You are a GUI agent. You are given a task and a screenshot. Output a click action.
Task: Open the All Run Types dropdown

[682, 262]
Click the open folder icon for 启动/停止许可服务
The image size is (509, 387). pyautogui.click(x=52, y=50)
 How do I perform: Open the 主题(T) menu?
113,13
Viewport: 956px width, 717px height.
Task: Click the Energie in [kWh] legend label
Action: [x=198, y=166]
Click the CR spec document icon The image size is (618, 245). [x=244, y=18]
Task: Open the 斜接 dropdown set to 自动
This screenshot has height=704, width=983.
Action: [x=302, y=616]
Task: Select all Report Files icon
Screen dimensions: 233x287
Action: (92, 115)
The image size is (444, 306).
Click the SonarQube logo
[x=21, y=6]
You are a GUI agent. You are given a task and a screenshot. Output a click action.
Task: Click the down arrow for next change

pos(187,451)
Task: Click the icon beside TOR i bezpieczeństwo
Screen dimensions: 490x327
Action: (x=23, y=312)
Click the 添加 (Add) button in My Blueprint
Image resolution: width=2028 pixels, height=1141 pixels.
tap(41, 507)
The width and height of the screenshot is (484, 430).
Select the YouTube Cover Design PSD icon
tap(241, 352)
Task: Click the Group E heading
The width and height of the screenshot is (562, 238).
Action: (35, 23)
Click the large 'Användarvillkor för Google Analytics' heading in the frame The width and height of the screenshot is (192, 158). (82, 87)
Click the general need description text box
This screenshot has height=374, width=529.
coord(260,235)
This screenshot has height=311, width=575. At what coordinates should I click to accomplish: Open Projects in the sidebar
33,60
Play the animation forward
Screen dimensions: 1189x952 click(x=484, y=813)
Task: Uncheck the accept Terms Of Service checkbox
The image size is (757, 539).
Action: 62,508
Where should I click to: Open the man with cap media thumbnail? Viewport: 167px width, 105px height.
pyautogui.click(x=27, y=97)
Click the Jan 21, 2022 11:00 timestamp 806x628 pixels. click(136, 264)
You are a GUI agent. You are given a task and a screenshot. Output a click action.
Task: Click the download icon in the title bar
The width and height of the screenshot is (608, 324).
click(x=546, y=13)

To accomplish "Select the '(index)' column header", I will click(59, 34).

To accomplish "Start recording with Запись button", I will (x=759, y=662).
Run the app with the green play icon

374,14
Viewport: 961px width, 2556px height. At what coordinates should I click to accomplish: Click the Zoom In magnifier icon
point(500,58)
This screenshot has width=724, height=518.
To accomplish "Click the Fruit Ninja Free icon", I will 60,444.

========

* [INSTRUCTIONS FOR THE TASK]: Please reproduce the lines from the one containing "The width and height of the screenshot is (484, 430)." through the end of the records, including both.

* [ANSWER FOR THIS EXERCISE]:
The width and height of the screenshot is (484, 430).
Select the YouTube Cover Design PSD icon
tap(241, 352)
Task: Click the Group E heading
The width and height of the screenshot is (562, 238).
Action: (35, 23)
Click the large 'Användarvillkor för Google Analytics' heading in the frame The width and height of the screenshot is (192, 158). (82, 87)
Click the general need description text box
This screenshot has height=374, width=529.
coord(260,235)
This screenshot has height=311, width=575. At what coordinates should I click to accomplish: Open Projects in the sidebar
33,60
Play the animation forward
Screen dimensions: 1189x952 click(x=484, y=813)
Task: Uncheck the accept Terms Of Service checkbox
The image size is (757, 539).
Action: 62,508
Where should I click to: Open the man with cap media thumbnail? Viewport: 167px width, 105px height.
pyautogui.click(x=27, y=97)
Click the Jan 21, 2022 11:00 timestamp 806x628 pixels. click(136, 264)
You are a GUI agent. You are given a task and a screenshot. Output a click action.
Task: Click the download icon in the title bar
The width and height of the screenshot is (608, 324).
click(x=546, y=13)

To accomplish "Select the '(index)' column header", I will click(59, 34).

To accomplish "Start recording with Запись button", I will (x=759, y=662).
Run the app with the green play icon

374,14
Viewport: 961px width, 2556px height. At what coordinates should I click to accomplish: Click the Zoom In magnifier icon
point(500,58)
This screenshot has width=724, height=518.
To accomplish "Click the Fruit Ninja Free icon", I will 60,444.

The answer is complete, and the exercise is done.